Reproduce word for word the stretch of the thread on pop culture and respect for women that runs from "## Hawk (8 Mar" to "as a dress/top???".

* TEXT SECTION
##############################

I say this not because it is International Women's Day but because I have three boys of my own... and they know that if they even THOUGHT of treating women as is seen in current pop culture, they would have one angry Momma Bear -- my 18 year old's nickname for me -- to contend with.  Moreover, they would also have to face the disappointment of their father and stepfather, both of whom set fine examples for them to develop into responsible young men.


----------



## rz350 (8 Mar 2007)

I did not need to be taught to treat *women * with respect, I was taught to treat *people * with respect, and last I checked, women are people. IMHO, they are the same as men, and should be treated the same.


----------



## scoutfinch (8 Mar 2007)

Well, good for you.  But that isn't a universal truth.

** edited to remove the inadvertantly placed capitals and to finish the post.


----------



## krustyrl (8 Mar 2007)

Well,  I also think there is an "image" that is popular with the young'uns that they feel they must "subscribe" to in order to fit in or be accepted.  The gangsta look is what seems to be the way they like to look.  You know the deal with the uberpants and the fake "bling" and don't forget the whole ball cap thing.  Me thinks that if these posers were in a REAL gang society...., I think they would probably wish they hadn't and the lifestyle isn't always what they portray in those videos.!  OP was a very good read .


----------



## scoutfinch (8 Mar 2007)

I am not sure that every young man wants to look like a gangsta or young woman a 'ho for the sake of fitting in.  I can attest to the fact that my boys didn't, nor did their friends of either sex.


----------



## krustyrl (8 Mar 2007)

Let me make it clear that I didn't mean all  the kids.  But it is a fashion statement held by lots.


----------



## Hawk (8 Mar 2007)

I want to tell the gangsa twits "pull up your pants and turn your hat around-you look like an idiot!"

And i want to tell the girls with their bra straps hanging out what my mother told me if my strap was ACCIDENTLY showing "your bra isn't that clean missy"

When did it become alright to have your underwear showing or wear a slip as a dress/top???


Hawk


----------



## scoutfinch (8 Mar 2007)

I hear ya.  I guess what I find so curious is why do a bunch of middle class kids want to emulate gangsta culture?  What in god's name is so attractive about it???

(I am sure my parents said that on more than one occasion when I came home with my hair blue or green or purple too!)


----------



## Sig_Des (8 Mar 2007)

Please tell me that girls aren't attracted to those punks who are now tucking their pants into the back of their socks...when did that become cool  ???

##############################

* ENTRIES SUPPLIED
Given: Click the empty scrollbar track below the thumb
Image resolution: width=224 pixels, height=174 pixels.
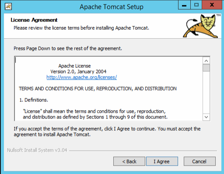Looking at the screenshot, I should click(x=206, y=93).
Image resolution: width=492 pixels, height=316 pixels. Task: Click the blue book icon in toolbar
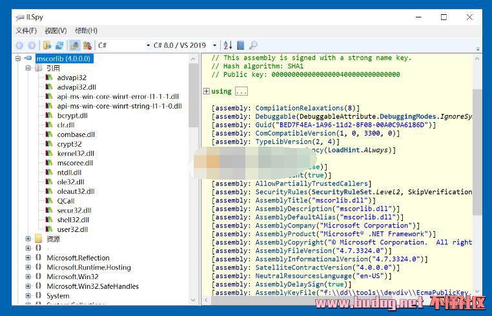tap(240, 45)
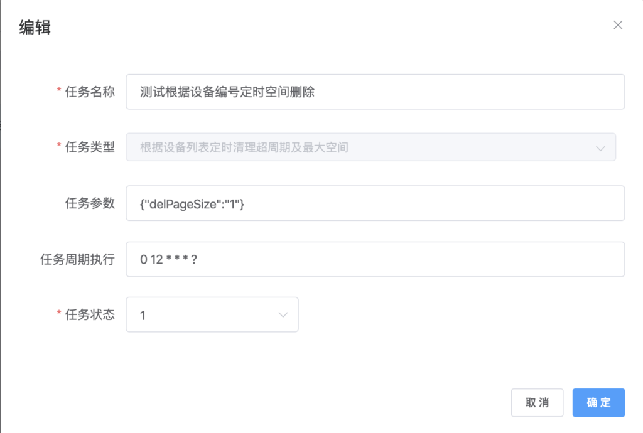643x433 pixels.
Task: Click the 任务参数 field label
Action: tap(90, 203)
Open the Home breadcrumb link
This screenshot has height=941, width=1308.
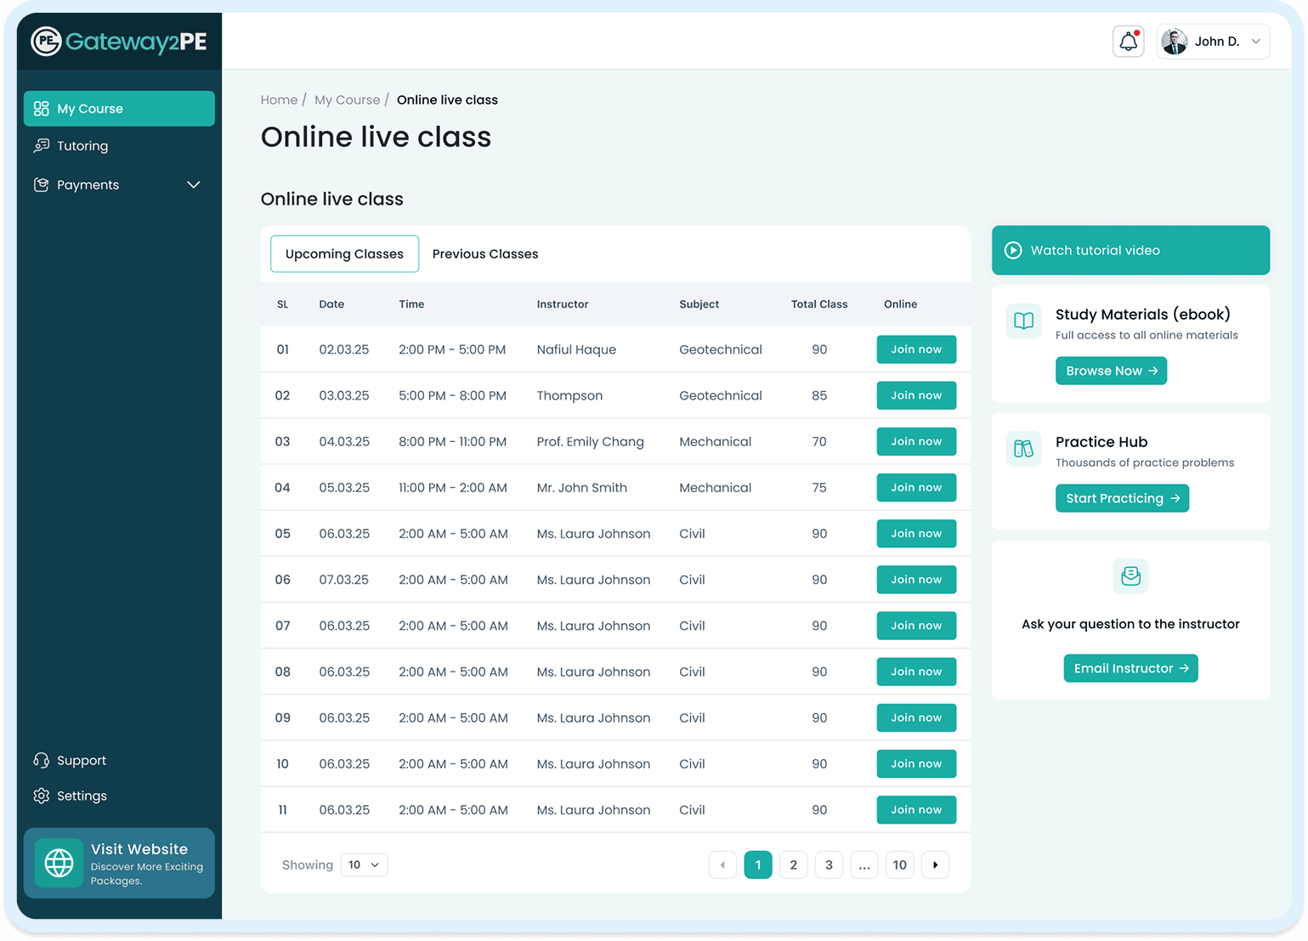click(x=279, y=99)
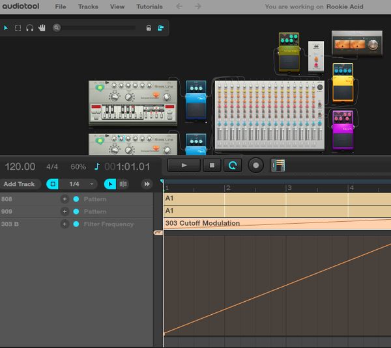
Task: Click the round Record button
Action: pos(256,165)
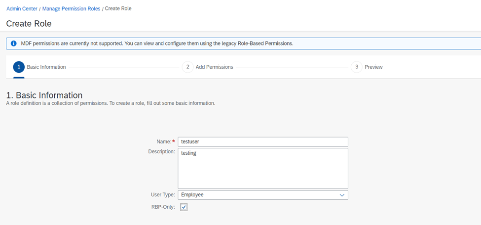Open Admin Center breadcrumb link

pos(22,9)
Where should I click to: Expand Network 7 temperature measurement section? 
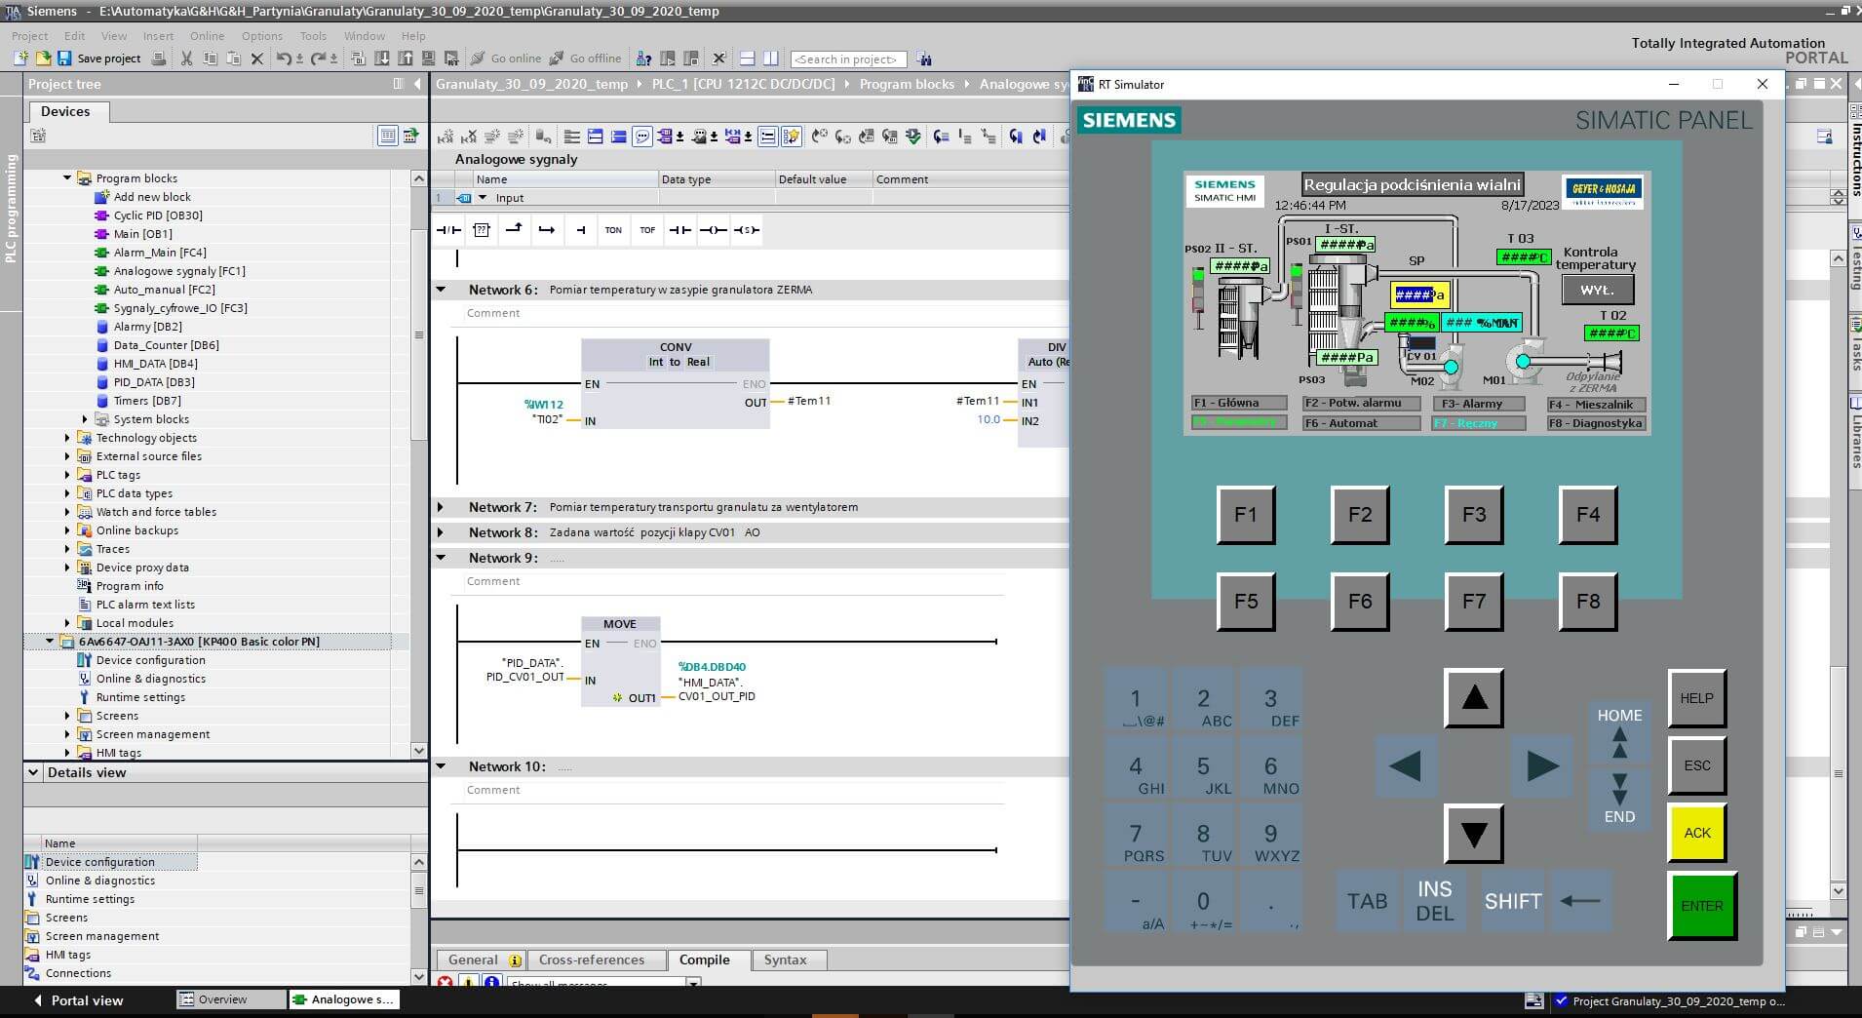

##############################

* REPLY
## Hawk (8 Mar 2007)

I want to tell the gangsa twits "pull up your pants and turn your hat around-you look like an idiot!"

And i want to tell the girls with their bra straps hanging out what my mother told me if my strap was ACCIDENTLY showing "your bra isn't that clean missy"

When did it become alright to have your underwear showing or wear a slip as a dress/top???